Sebagian kalangan memandang sinis aksi tersebut. Menurut mereka, Nabi Muhammad saja ketika masih hidup memaafkan setiap orang yang menghina bahkan melemparinya dengan batu. Ada pula yang memandang pembuatan film tersebut sebagai bentuk kebebasan berekspresi sebagaimana Salman Rushdie saat membuat buku berjudul Ayat-Ayat Setan. Buku Salman Rushdie telah lama mengobarkan api amarah umat Islam dan membuat darah umat Islam mendidih. Bahkan Ayatullah Khomeini pernah mengeluarkan fatwa mati baginya.


Meski aksi-aksi penistaan agama tersebut dikecam, tindakan nista itu selalu diulang. Pelaku penistaan justru dilindungi seperti Pemerintah Inggris yang melindungi Salman.

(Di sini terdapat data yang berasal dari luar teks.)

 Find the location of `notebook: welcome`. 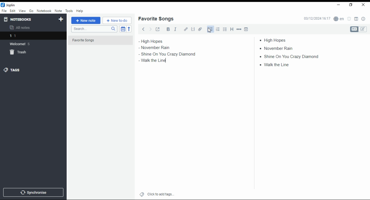

notebook: welcome is located at coordinates (21, 44).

Mereka menganggapnya sebagai kebebasan berpendapat dan berekspresi.


Di dalam Deklarasi Universal Hak Asasi Manusia (DUHAM), memang diatur mengenai kebebasan berpendapat yakni pada Pasal 19 DUHAM yang menyatakan bahwa setiap orang berhak atas kebebasan berpendapat dan menyatakan pendapat. Tetapi masih ada instrumen hukum internasional lainnya yang perlu diperhatikan.

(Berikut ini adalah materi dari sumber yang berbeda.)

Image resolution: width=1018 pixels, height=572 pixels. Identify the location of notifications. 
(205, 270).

Pada 2009, PBB mengesahkan Resolusi tentang Penistaan Agama setelah melalui pemungutan suara. Dalam pemungutan yang diselenggarakan sebuah komite khusus Majelis Umum PBB kala itu, sebanyak 76 negara mendukung resolusi, 64 lainnya menentang, dan 42 negara menyatakan abstain. Dalam salah satu poin Resolusi PBB tersebut berbunyi, “Mengutuk tanpa kecuali segala bentuk manifestasi intoleransi agama, penghasutan, penghinaan, atau kekerasan terhadap orang-orang atau komunitas berdasarkan etnik atau kepercayaan agama di manapun terjadi.”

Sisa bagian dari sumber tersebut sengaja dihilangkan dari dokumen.